## Aim of the task
Look through the data and write out every line with the word "agent" in it.

## Extracted material
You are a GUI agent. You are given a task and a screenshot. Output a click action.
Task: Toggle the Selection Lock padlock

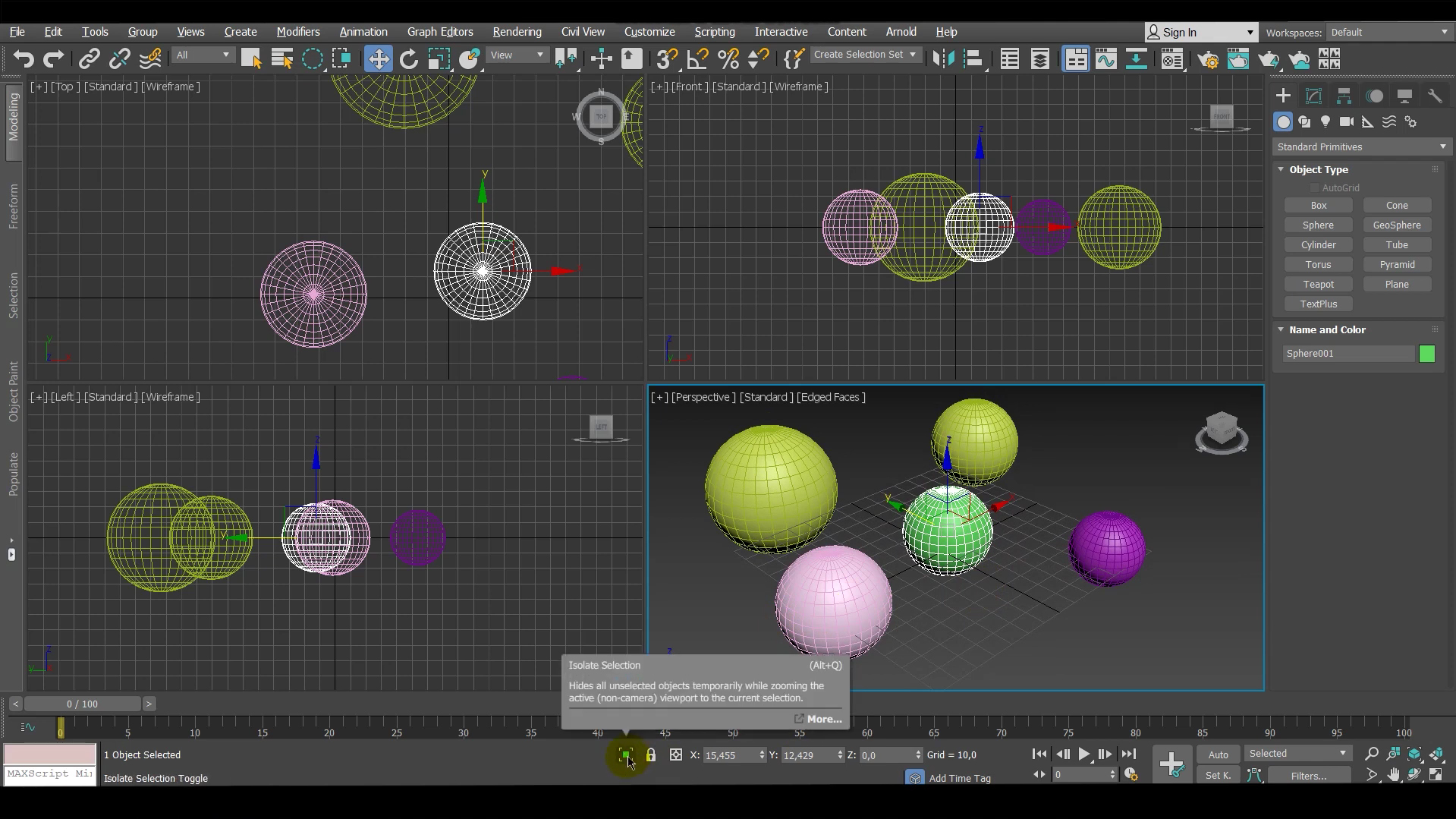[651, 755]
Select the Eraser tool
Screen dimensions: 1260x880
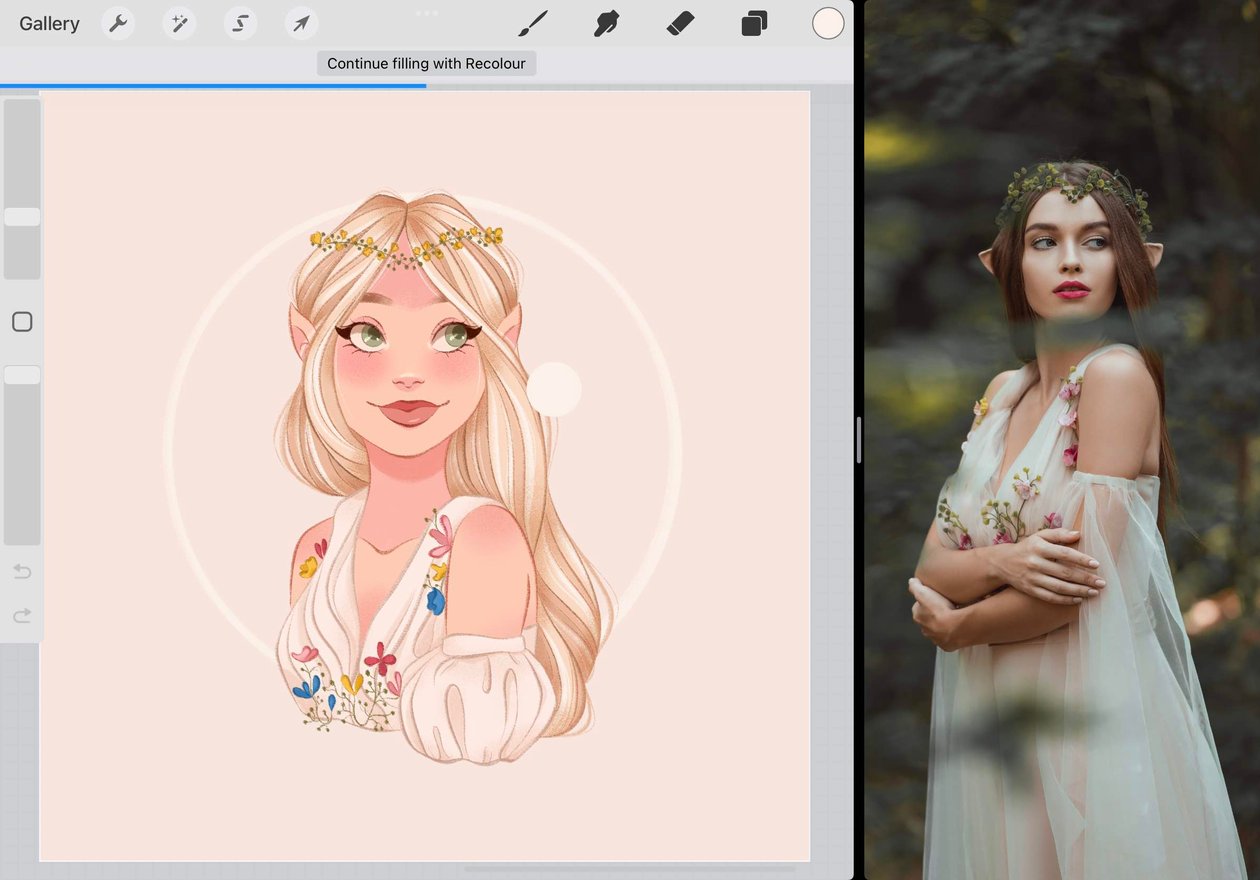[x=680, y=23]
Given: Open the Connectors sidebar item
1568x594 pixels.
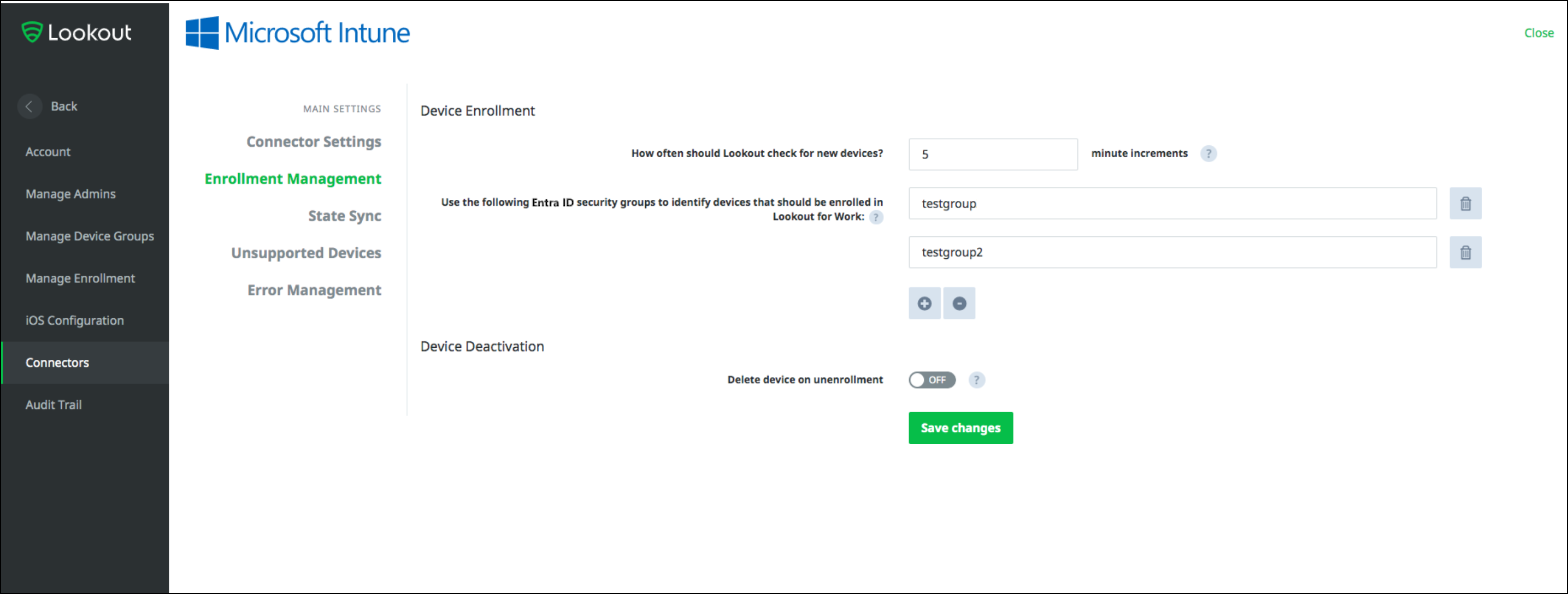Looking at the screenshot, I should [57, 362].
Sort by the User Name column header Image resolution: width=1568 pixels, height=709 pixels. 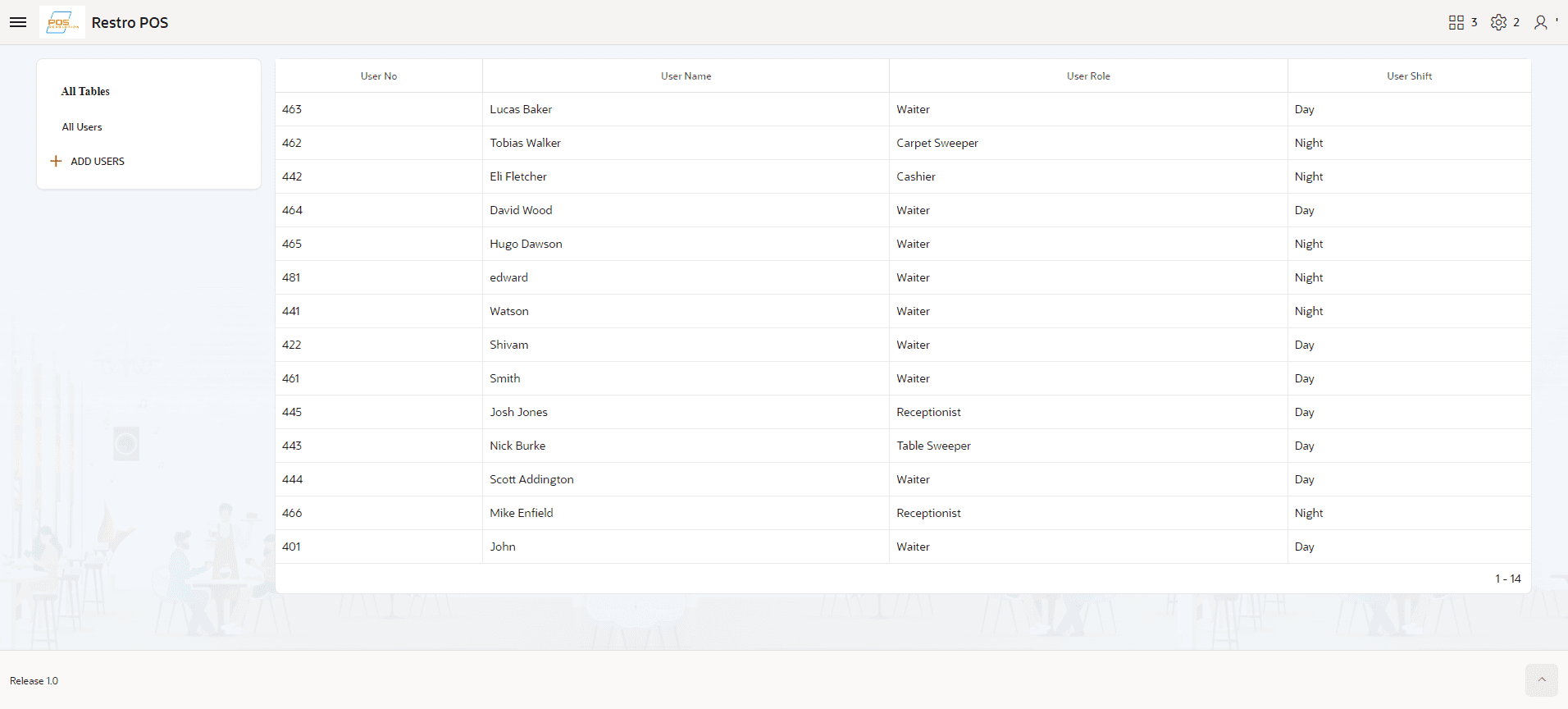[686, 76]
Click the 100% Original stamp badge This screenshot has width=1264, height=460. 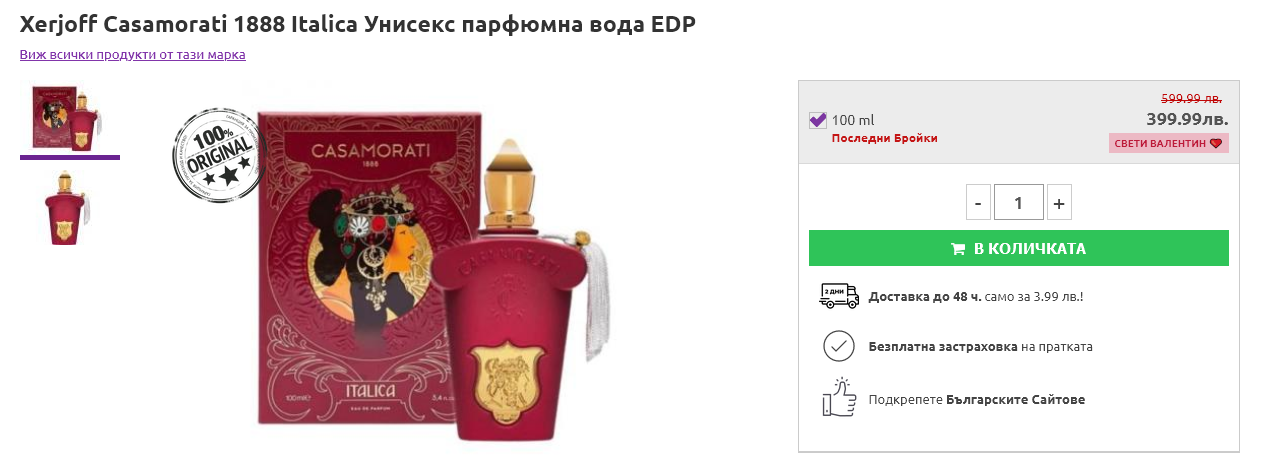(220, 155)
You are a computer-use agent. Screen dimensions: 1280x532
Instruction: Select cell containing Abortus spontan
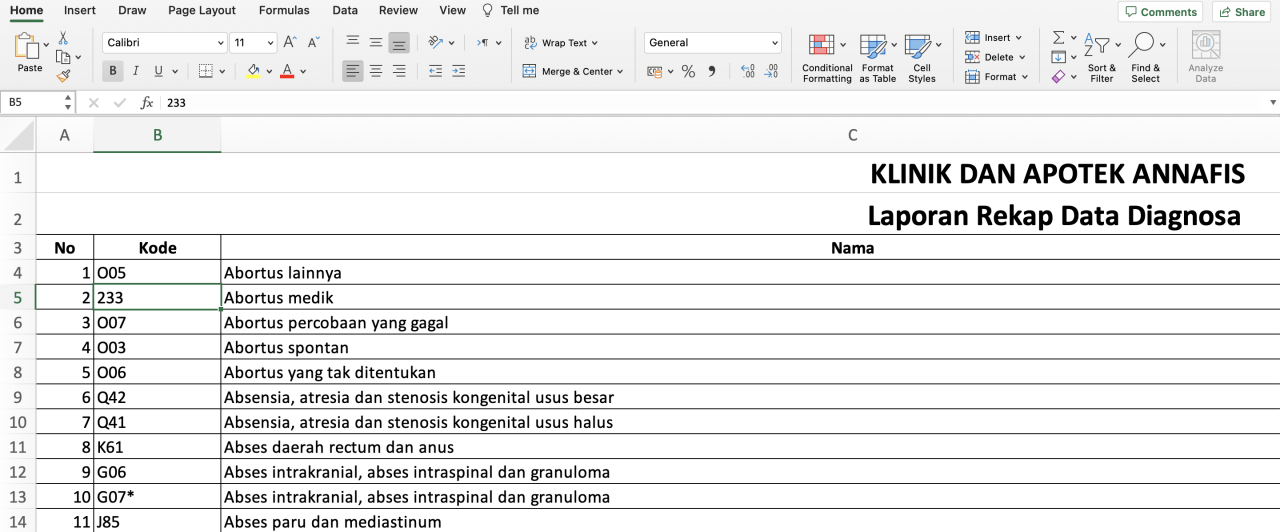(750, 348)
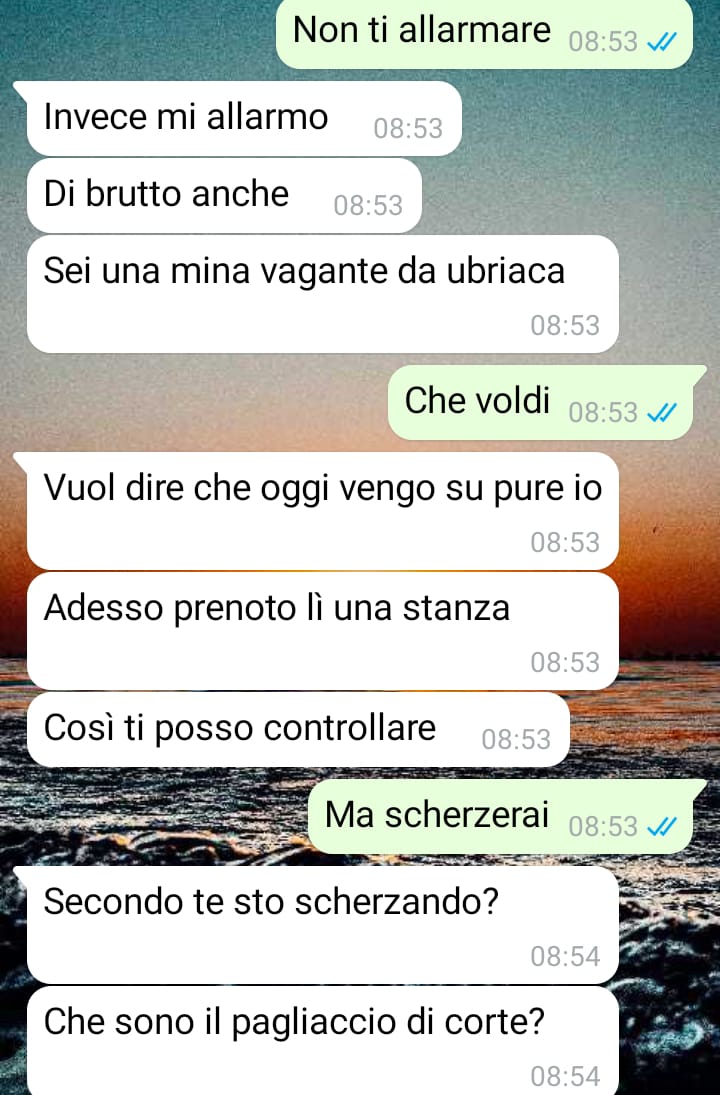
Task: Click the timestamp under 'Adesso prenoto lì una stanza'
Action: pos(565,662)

## Completed task
You are a GUI agent. You are given a task and a screenshot. Output a click action.
You are a computer-use agent. Screen dimensions: 1280x532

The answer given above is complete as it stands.